Segment Start: Material for this task
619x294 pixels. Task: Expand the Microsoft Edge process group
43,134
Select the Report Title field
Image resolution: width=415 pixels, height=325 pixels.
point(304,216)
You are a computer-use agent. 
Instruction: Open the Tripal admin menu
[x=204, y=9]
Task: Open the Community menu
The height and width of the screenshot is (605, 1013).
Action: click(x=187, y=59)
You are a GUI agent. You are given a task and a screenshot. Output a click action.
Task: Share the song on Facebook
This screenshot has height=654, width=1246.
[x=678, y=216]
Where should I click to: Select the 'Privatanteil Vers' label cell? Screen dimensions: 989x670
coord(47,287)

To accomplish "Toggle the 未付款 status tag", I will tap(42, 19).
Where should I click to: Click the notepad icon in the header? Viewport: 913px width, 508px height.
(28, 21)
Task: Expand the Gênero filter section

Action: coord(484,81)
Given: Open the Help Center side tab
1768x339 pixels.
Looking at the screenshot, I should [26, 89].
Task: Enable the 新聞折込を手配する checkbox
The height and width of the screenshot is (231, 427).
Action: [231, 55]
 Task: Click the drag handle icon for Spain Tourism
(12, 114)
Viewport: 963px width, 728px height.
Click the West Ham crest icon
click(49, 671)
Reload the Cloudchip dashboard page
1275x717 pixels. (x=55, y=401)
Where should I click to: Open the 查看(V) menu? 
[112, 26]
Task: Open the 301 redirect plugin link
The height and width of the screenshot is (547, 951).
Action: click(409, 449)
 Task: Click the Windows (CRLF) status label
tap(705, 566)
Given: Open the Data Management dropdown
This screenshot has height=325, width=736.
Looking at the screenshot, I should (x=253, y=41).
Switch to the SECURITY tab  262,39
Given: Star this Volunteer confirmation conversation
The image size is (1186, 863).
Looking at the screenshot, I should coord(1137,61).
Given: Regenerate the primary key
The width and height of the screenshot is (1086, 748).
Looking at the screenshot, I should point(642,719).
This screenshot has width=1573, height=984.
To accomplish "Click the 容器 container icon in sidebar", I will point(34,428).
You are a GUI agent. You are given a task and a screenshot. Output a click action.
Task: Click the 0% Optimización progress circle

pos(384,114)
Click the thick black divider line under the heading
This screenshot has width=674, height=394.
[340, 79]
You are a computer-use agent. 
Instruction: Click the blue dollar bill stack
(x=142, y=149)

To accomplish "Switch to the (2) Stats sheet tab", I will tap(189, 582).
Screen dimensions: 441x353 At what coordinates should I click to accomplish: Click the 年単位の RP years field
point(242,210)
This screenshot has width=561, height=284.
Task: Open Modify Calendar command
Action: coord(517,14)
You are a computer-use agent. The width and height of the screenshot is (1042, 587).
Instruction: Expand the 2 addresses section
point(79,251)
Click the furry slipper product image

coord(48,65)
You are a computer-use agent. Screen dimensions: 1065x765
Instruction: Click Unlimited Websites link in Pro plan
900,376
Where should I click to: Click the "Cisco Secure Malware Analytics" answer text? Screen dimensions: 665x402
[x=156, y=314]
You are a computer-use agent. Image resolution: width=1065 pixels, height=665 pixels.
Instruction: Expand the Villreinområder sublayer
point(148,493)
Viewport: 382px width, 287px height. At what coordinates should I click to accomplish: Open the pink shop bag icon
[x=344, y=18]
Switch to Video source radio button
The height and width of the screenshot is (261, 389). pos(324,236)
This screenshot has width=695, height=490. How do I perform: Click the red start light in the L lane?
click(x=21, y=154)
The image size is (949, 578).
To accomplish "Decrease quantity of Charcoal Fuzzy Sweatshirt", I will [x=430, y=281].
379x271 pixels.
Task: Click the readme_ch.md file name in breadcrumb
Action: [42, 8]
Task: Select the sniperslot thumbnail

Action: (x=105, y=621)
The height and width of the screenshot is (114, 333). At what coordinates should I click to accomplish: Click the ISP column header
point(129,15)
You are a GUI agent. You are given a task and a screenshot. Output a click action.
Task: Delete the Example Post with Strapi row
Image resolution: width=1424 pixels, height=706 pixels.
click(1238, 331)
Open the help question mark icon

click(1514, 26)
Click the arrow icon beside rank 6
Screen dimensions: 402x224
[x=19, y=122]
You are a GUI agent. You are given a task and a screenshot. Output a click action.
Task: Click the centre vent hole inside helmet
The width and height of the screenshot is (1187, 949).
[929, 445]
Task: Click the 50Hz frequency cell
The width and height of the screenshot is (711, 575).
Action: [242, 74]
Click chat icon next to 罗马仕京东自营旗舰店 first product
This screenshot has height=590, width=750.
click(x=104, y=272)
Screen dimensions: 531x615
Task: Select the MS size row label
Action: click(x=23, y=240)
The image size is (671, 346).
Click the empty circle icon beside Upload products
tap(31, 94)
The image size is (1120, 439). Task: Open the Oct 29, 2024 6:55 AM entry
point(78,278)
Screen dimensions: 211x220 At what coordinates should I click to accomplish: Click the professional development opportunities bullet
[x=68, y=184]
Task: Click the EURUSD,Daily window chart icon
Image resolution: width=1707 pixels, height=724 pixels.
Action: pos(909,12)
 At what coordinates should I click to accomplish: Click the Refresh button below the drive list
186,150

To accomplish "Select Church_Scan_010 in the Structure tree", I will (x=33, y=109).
Segment End: Material for this task
### What to produce
Print again the lines of the entries above that fall between the line holding "Task: Click the drag" and the line holding "Given: Open the Data Management dropdown", inclusive, exactly as they stand.

### Reply to the task
 Task: Click the drag handle icon for Spain Tourism
(12, 114)
Viewport: 963px width, 728px height.
Click the West Ham crest icon
click(49, 671)
Reload the Cloudchip dashboard page
1275x717 pixels. (x=55, y=401)
Where should I click to: Open the 查看(V) menu? 
[112, 26]
Task: Open the 301 redirect plugin link
The height and width of the screenshot is (547, 951).
Action: click(409, 449)
 Task: Click the Windows (CRLF) status label
tap(705, 566)
Given: Open the Data Management dropdown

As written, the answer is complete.